On a cohort basis, we have seen revenue per client mature as we progress into year two and onwards of the wealth creation journey. In contrast to our pre-digital model where year two revenue per client was significantly lower than year one, the same is now more stable. Since we acquired clients at a robust pace over the last two years, their share in the net broking revenue continued to dominate at 69% in quarter two FY ’23. Here I wish to draw your attention to the fact that now some of the older clients are moving to the next aging bucket of two to five years. As a result, we are witnessing an increase in our net broking revenue from this cohort thus indicating longevity of clients and their corresponding activity levels. Our net broking revenue under the flat fee plan continued to witness very strong momentum contributing to a significant 85% of our overall net broking revenue.

Share of total net income from our flat fee clients to the consolidated total net income grew 1.5 times to 85% in quarter two FY ’23 from 58% in quarter two of FY ’21. Since quarter two FY ’23 has full quarter impact of the grants issued in quarter one, ESOP cost appears higher on a sequential basis. This will normalize going forward as the older grants complete their tenure and corresponding cost will not be reflected. Upfront merchant penalty was earlier passed on to the clients. However, basis clarifications received from the regulator, we have now reversed the same and provided the entire amount of INR166 million pertaining to the period from October 2021 to September 2022 in current quarter. This amount forms part of our other expenses. As discussed in the previous earnings call, we witnessed some softening of cost towards acquiring clients in quarter two of FY ’23. This is likely to normalize further as we progress into future quarters.

Our payback metrics continue to remain efficient with breakeven being achieved within two quarters. Our quarter two FY ’23 operating margin came at 52.4%. Accordingly, we achieved our lifetime best quarterly profit of over INR2.1 billion. Our consolidated earnings per share stood at INR25.6 per equity share on quarterly basis. On the balance sheet side, cash and cash equivalent increased to nearly INR53 billion. Our financial — other financial assets increased to INR19.4 billion. This increase is largely due to the cash collateral part with the clearing corporations as a run-up to the quarterly running account settlement in early October 2022. The period ending client funding book was at INR16.7 billion. Our borrowings increased to INR30 billion at the end of the quarter. A large part of this incremental borrowing is temporary in nature, which has already been repaid as we speak.

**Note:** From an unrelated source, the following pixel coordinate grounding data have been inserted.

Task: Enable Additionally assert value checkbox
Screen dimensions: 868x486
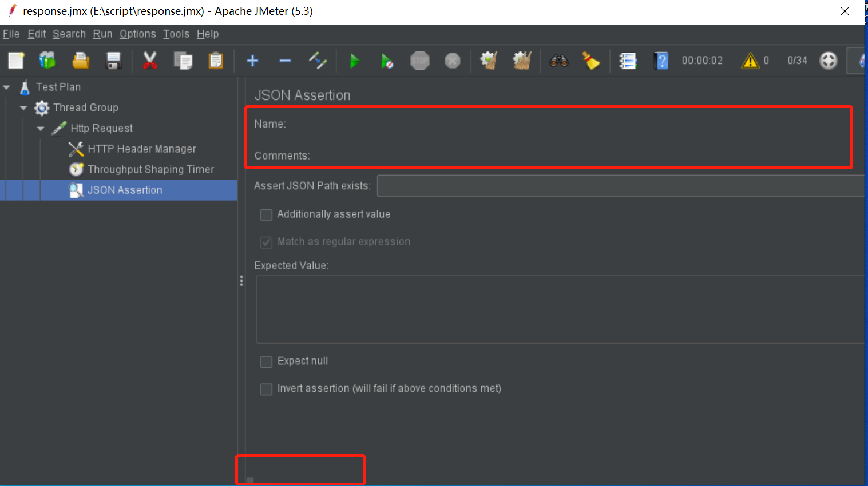Action: click(x=266, y=215)
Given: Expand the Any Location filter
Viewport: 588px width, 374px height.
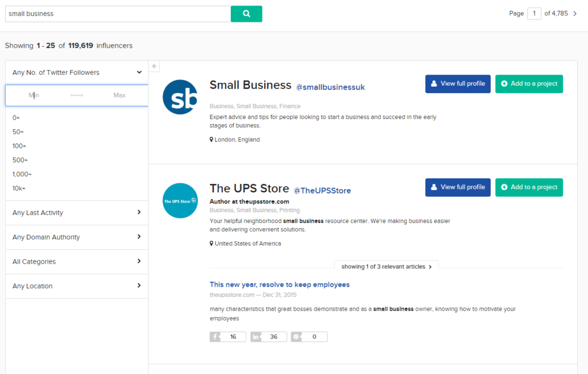Looking at the screenshot, I should [139, 286].
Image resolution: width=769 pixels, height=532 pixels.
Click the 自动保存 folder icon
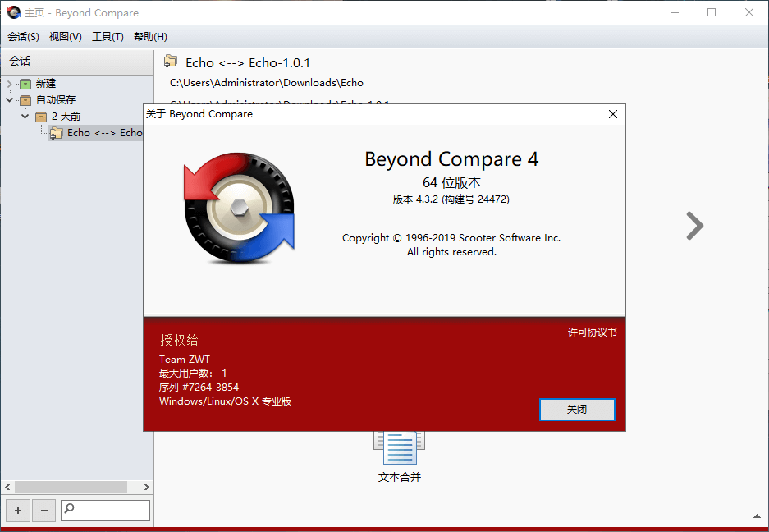[25, 99]
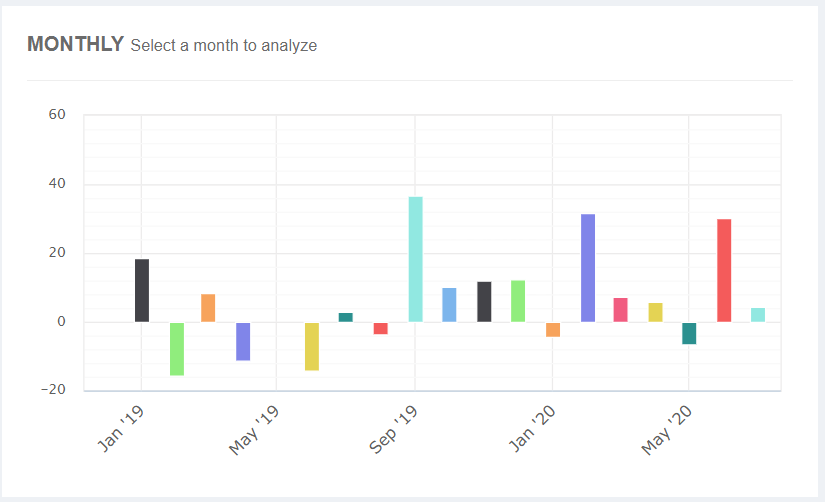Select the orange Mar '19 bar
The height and width of the screenshot is (502, 825).
pos(208,308)
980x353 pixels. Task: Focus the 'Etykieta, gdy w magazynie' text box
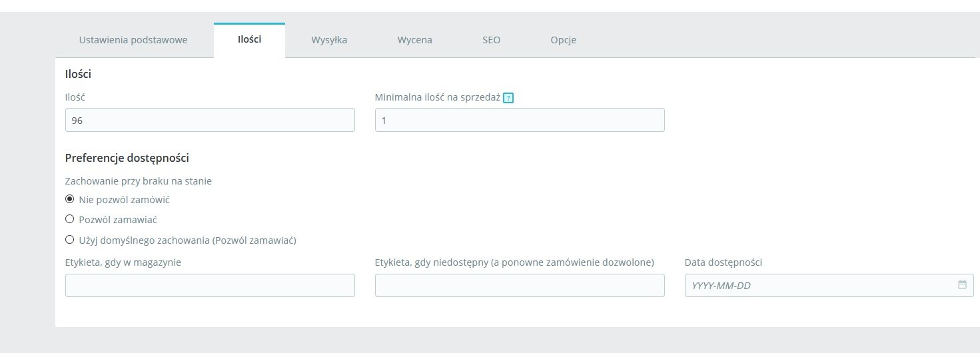210,285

The borrowings were utilized to partly fund our client funding book, place margins with the exchanges to fulfill the incremental margin and allocation requirements partly to temporarily fund the running account settlement obligations. Our continued investments in development of the Super App and augmentation of our IT infra, that is data center in BSI, led to an increase in our fixed assets by INR540 million to INR2.2 billion as of September 2022. Our net worth increased to over INR18.9 billion as of September 2022 with our book value per share at INR226.5. Our annualized average return on equity stood at 45.5%.

With this, I conclude the presentation and open the floor for further discussion. Thank you.

Operator

Sir, should we open for the Q&A session?

Narayan Gangadhar — Chief Executive Officer

Yes, please.

Questions and Answers:

Operator

Thank you very much. We will now begin the question-and-answer session. [Operator Instructions] The first question is from the line of Prayesh Jain from Motilal Oswal. Please go ahead.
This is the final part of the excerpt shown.